Friday, November 30, 2001

Debt-heavy XO Communications Inc. will trade 78 percent of the Reston telecommunications company in return for $800 million from two investors.
The massive investment outlined yesterday is part of an elaborate plan to wipe away the bulk of the company’s enormous debt and avoid seemingly imminent bankruptcy.
“They got out over their skis a little too much. You knew a restructuring was coming, but it was impossible to predict how it would look,” said Peter DeCaprio, analyst at San Francisco investment banker Thomas Weisel Partners.
New York investment firm Forstmann Little & Co. and Mexican telecommunications company Telefonos de Mexico SA will invest a combined $800 million in XO. Each will receive 39 percent of new shares to be issued. Forstmann Little already has invested $1.5 billion in XO, which markets local and long-distance phone service, Internet access and other telecommunications services in 63 U.S. markets.
The deal effectively wipes away the investment current shareholders have in the company’s estimated 430 million shares of common stock. That includes Craig O. McCaw, the wealthy wireless telephone pioneer who helped start XO in 1994. He owns 19 percent of XO.
“Current shareholders are going to be left with virtually worthless stock. The severity of this restructuring is a surprise to a lot of people,” said Thomas Morabito, analyst with Cleveland investment banker McDonald Investments.
XO made the deal with Forstmann Little and Telefonos de Mexico because it was sinking under the weight of interest payments from debt. After announcing the deal, XO said it canceled future interest payments on its debt.

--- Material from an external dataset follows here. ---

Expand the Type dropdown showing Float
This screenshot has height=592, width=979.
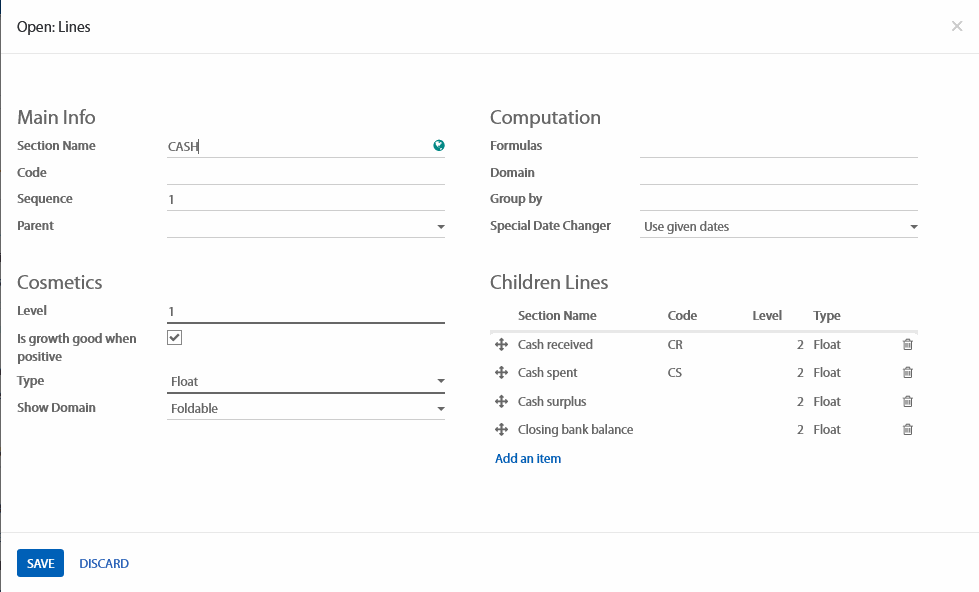(x=305, y=382)
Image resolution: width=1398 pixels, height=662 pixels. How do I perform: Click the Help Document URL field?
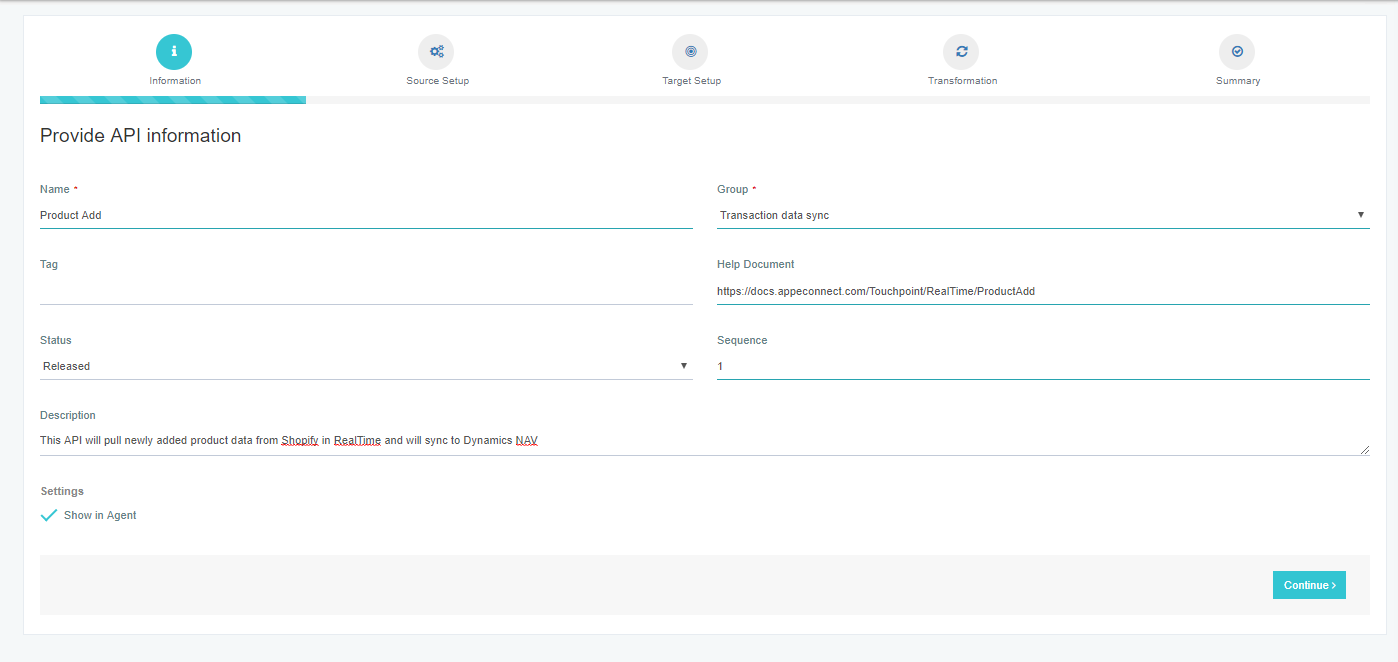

XO has $5.1 billion in debt through high-yield bonds and $1.8 billion through preferred stock. There was little chance XO would survive without a restructuring plan, analysts said.
“The debt caught up with them,” Mr. Morabito said.
XO intends to emerge with no more than $1 billion in long-term debt. Bondholders and regulators must approve the deal.
XO Chairman and Chief Executive Dan Akerson, who joined the 7-year-old company in 1999, said negotiations with lenders to restructure debt will begin shortly. Then the company will ask bondholders to retire debt in return for cash and equity, said Mr. Akerson, a former employee of Forstmann Little & Co.
Bondholders may not get more than 6 cents for each dollar they are owed, said Ken Kotylo, analyst at Chicago investment banker William Blair & Co.
“It seems to me that at 6 cents on the dollar, bondholders do not have a lot of incentive to approve this. But they also realize they are not going to get 100 cents on the dollar,” Mr. Kotylo said.
XO shares fell 8 cents, or 7 percent, to $1.03 a share on Nasdaq yesterday before trading was halted. The stock reached a high last year of $66 a share.
While the terms of the deal surprised Wall Street, analysts were united in their belief that the investment and restructuring plan will pull XO away from severe fiscal problems.
“If this gets done, they will be a normal company. I think they are going to be in really good shape,” Mr. DeCaprio said.
XO has not failed to generate revenue. The company reported second-quarter revenue for the period ending June 30 of $306.8 million to meet Wall Street’s expectations. XO reported third-quarter revenue of $331.4 million, but had a loss of $398.9 million for the quarter ending Sept. 30.
But debt payments have helped contribute to a loss of $1.3 billion through the first nine months of the year. That cash shortage forced XO to scrap a $2 billion European expansion plan earlier this year.